Wir wollen keinen Glamour. Wir wollen auch keine "Kunst" machen, die keiner versteht und reiner Selbstzweck ist. Dafür sind wir nicht da. Es geht darum, in einer Gruppe, in der der Spaß nicht zu kurz kommt, gemeinsam Filme zu machen. Und genau das ist es: Filme machen.
Darum haben wir zehn Regeln aufgestellt, die den Neuen Hamburg Film ausmachen:
1. Drehbuch und Regie dürfen nicht getrennt werden.
2. Jeder Film entsteht als Prozess. Dadurch unterliegt er Veränderungen, denen während der Dreharbeiten Rechnung getragen werden muss.
3. Nur Verfilmung von Geschichten, die dem Regisseur und Drehbuchautoren aus seinem Hintergrund bekannt sind, Darstellung vertrauter Gefühle und Situationen. Keine konstruierten und realitätsfremden Sachen.
4. Jeder Darsteller muss seiner Rolle ähnlich ein. Ein depressiver Darsteller darf kein lebensfrohes Naturell verkörpern. Der Geisteszustand der Rolle sollte sich im Darsteller wiederfinden. Z. B. ist eine betrunkene Figur von einem zumindest angetrunkenen Darsteller zu spielen.

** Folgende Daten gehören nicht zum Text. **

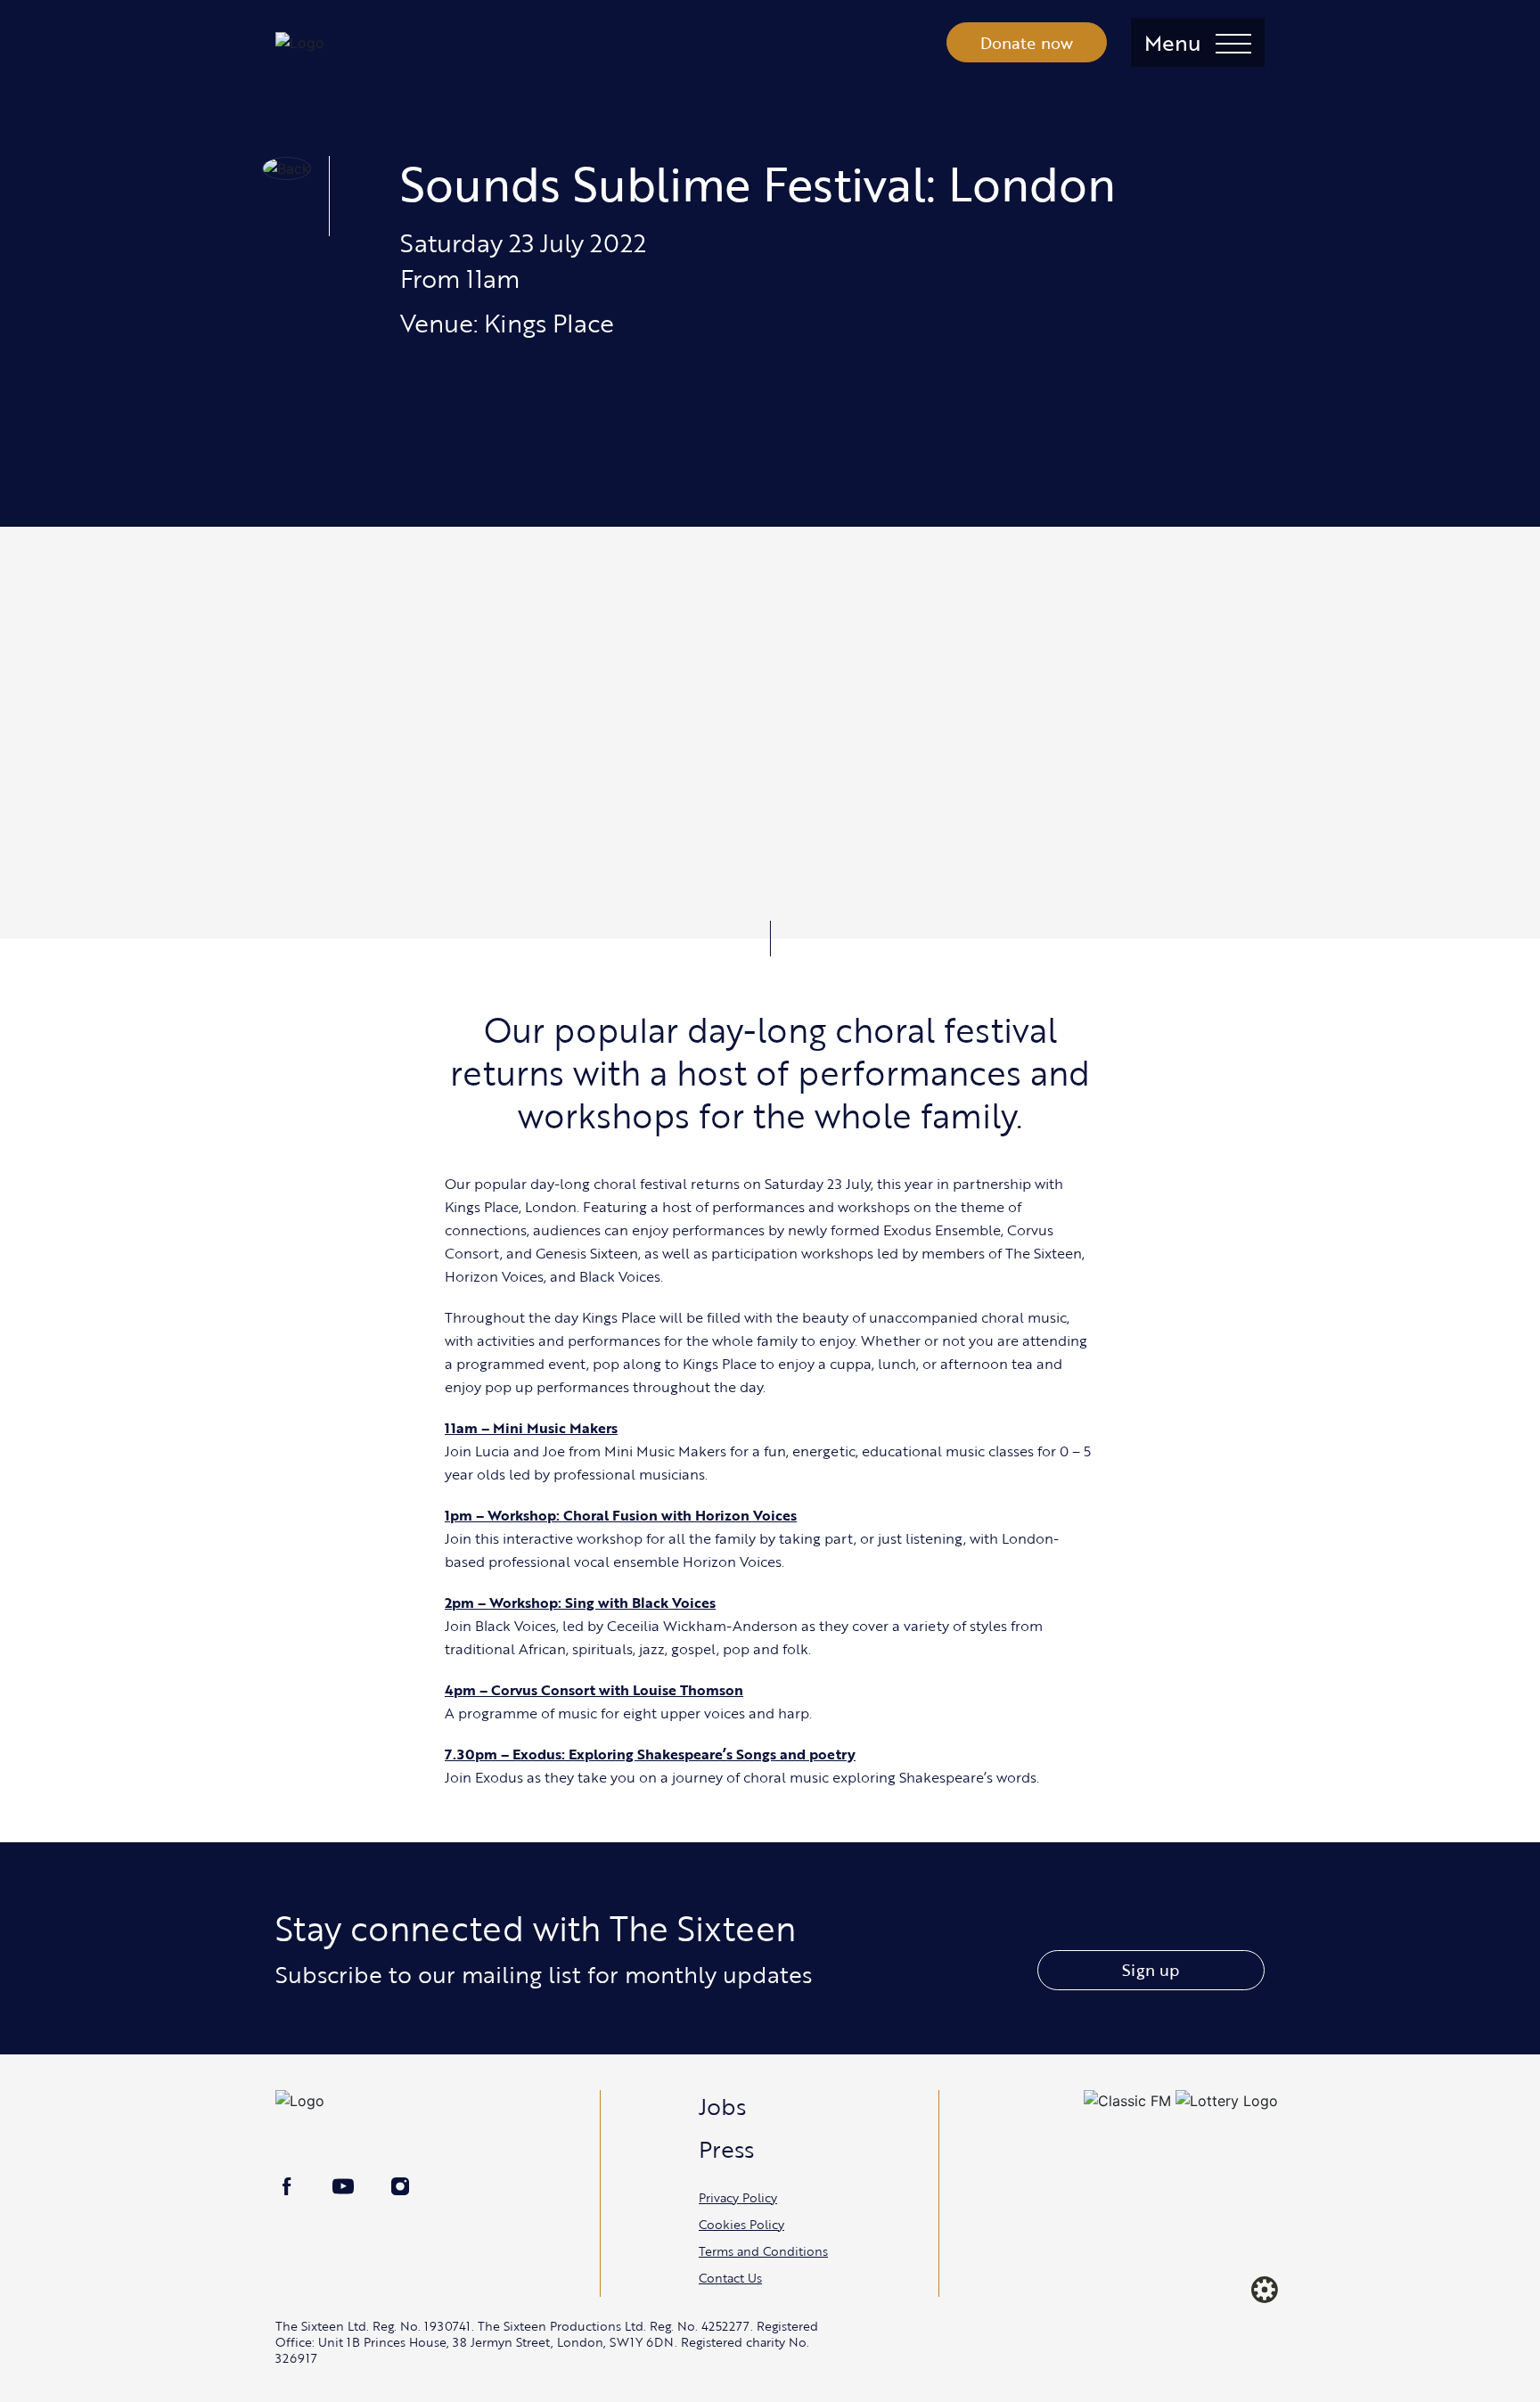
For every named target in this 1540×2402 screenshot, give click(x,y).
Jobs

5. Der gesprochene Text des Drehbuchs muss durch die Schauspieler veränderbar sein, ansonsten geht deren Kreativität verloren.
6. Kulissen werden nicht verwendet, es wird ausschließlich an Originalschauplätzen gedreht. Bluescreen-Technik ist für anders nicht umzusetzende Darstellungen erlaubt.
7. Jeder Film soll mit minimalen Mitteln umgesetzt werden. Minimalismus ist eine Chance.
8. Jeder Film ist immer eine Auseinandersetzung mit sich selbst. Die erzählte Geschichte ist der Primat, der Film das Mittel.
9. Die Kamera muss leben, soll wie eine eigene Person sich bewegen.
10. Unterhält ein Film ohne sich anzubiedern, ist er gut. Ein Film ohne Publikum ist kein Film.